* [To do]
Reproduce exactly the lines from the one containing "Click the 8.5K likes count" through the last line of the records below, both included. Leave out any pictures.
[Opening Given data section]
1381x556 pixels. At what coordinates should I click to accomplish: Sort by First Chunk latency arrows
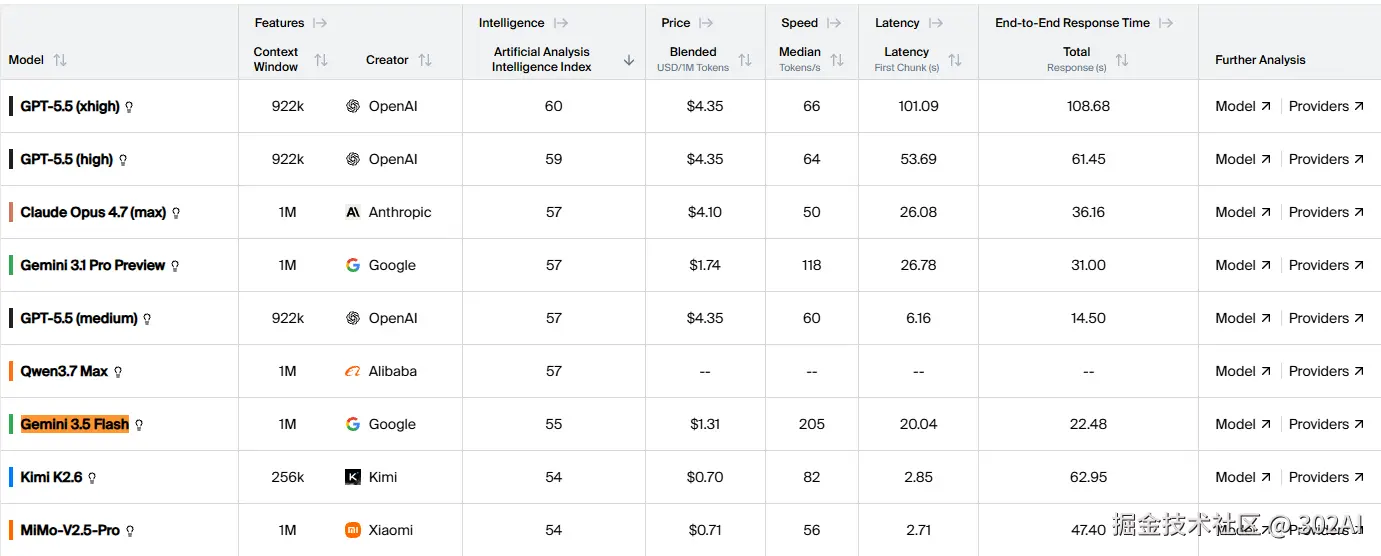coord(955,60)
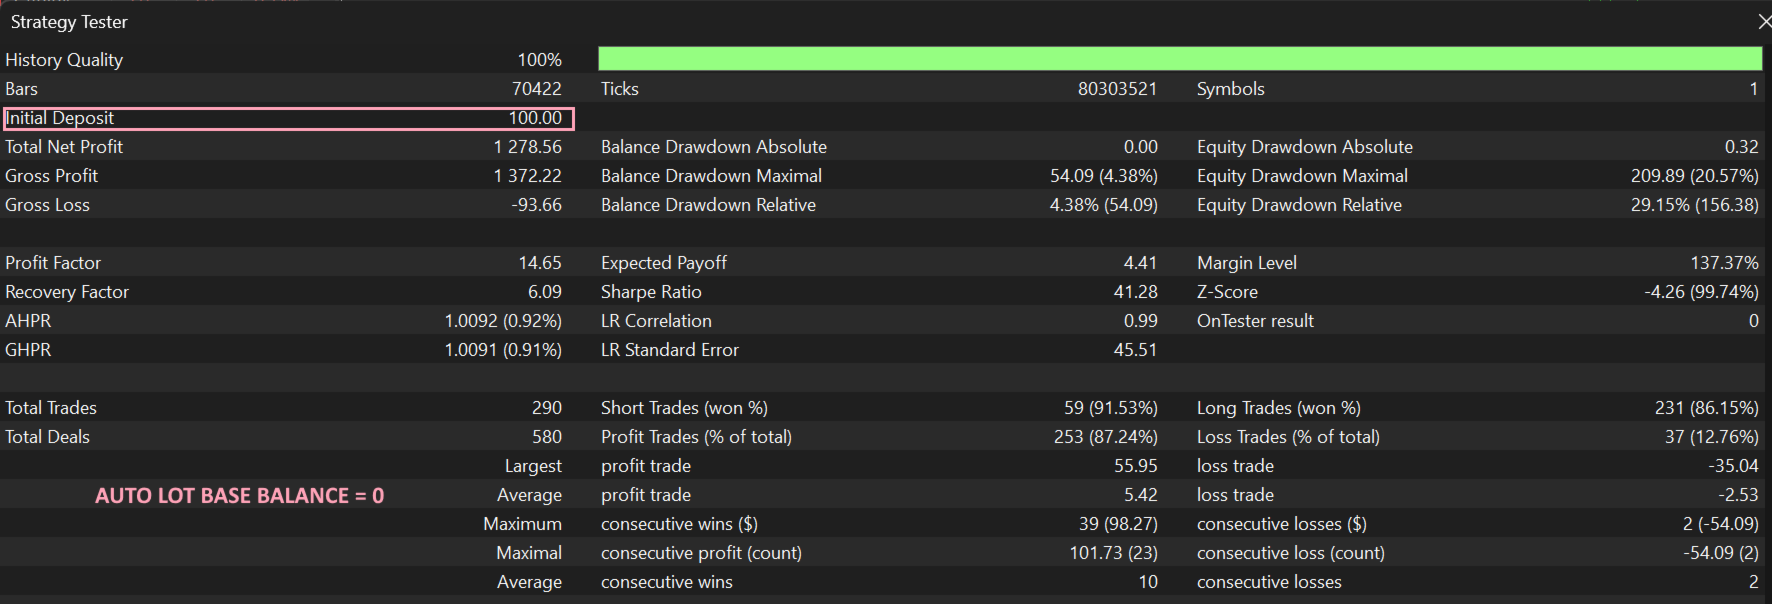Click the Total Deals label

47,437
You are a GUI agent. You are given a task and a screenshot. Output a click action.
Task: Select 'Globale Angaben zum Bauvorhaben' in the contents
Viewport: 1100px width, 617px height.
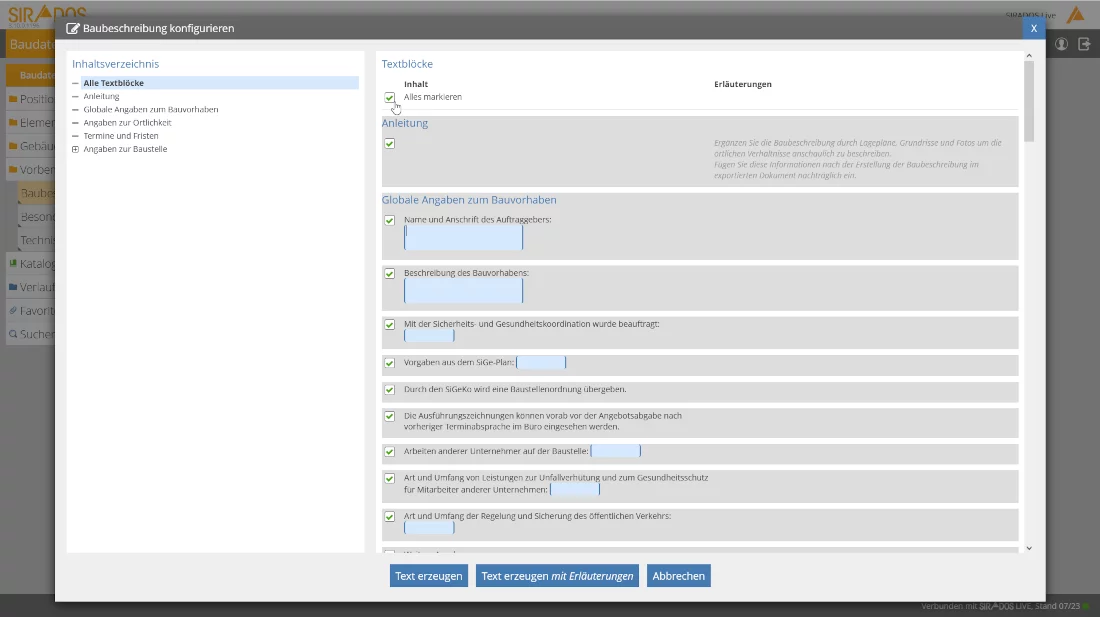150,110
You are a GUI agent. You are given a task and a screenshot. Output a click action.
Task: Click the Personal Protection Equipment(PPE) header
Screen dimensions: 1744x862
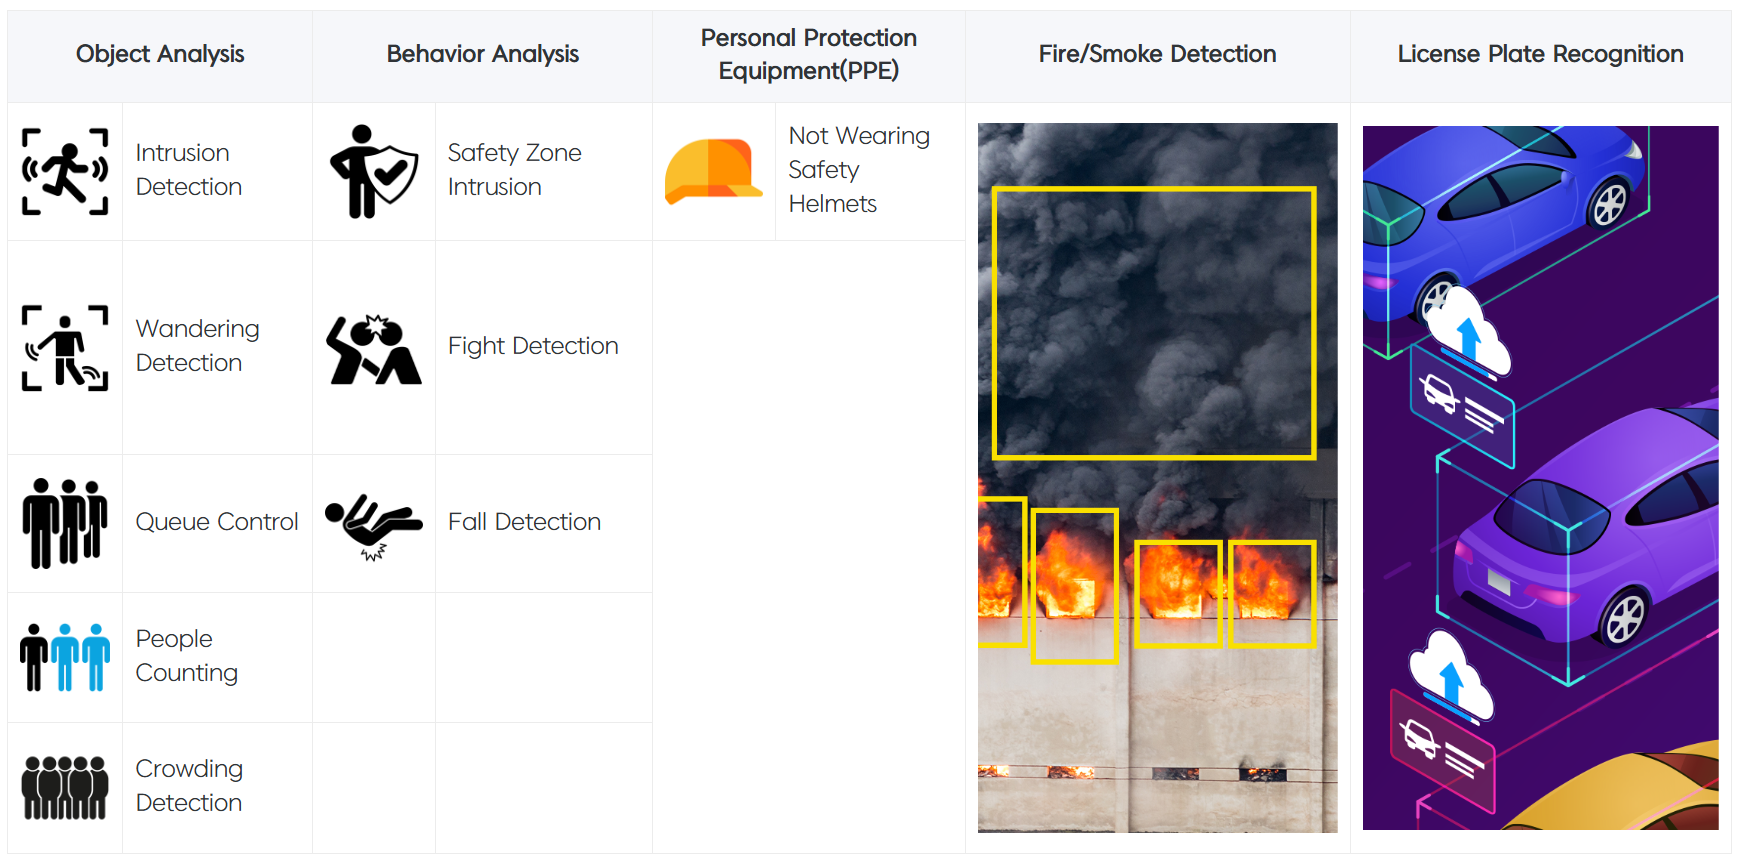[x=808, y=54]

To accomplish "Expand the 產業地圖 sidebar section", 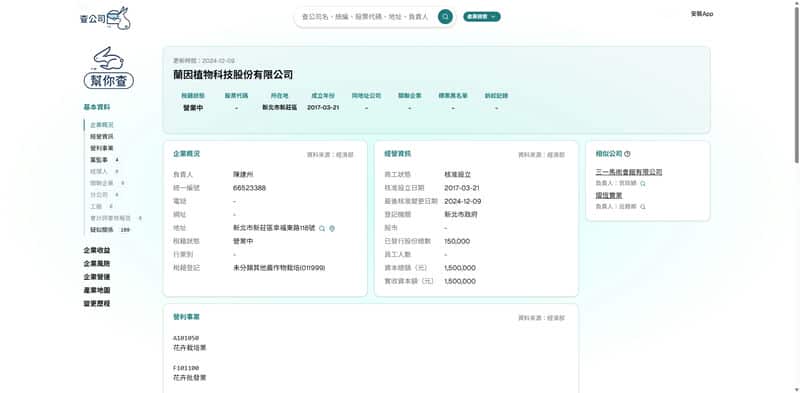I will pos(97,290).

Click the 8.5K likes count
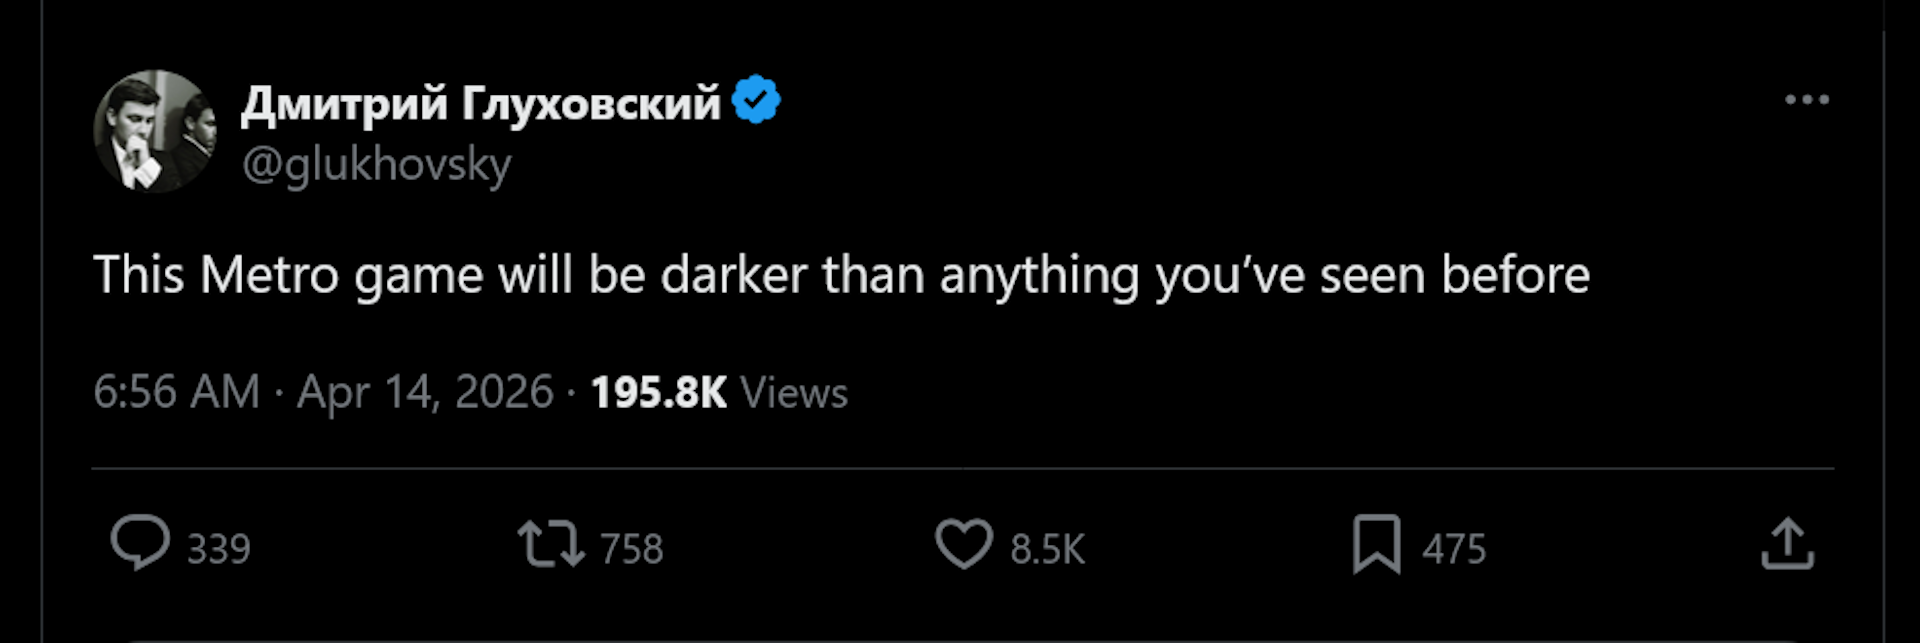tap(1047, 549)
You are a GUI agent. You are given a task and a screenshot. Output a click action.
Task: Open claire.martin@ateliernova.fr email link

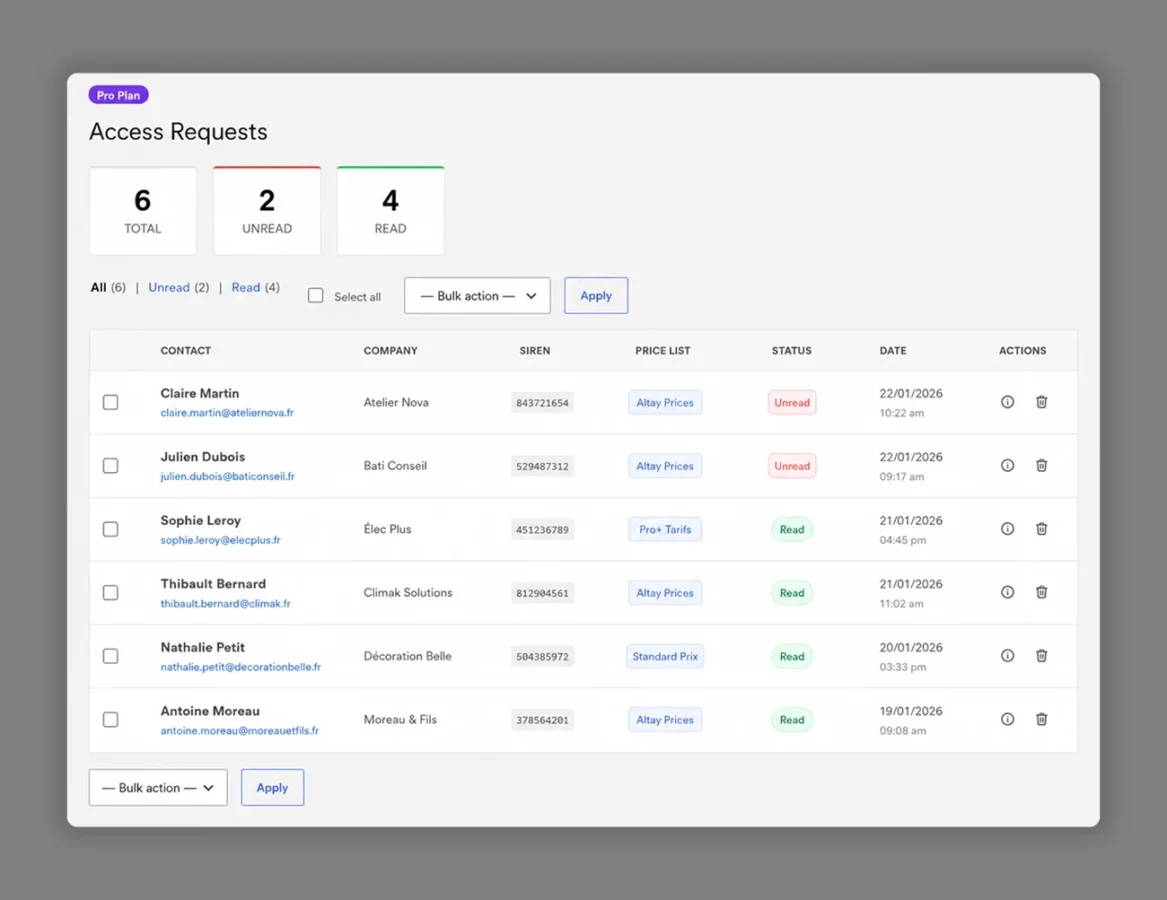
[Closing Given data section]
* [Answer below]
Click the 8.5K likes count
tap(1047, 549)
You are a GUI agent. You are given a task and a screenshot. Output a click action.
Task: Open claire.martin@ateliernova.fr email link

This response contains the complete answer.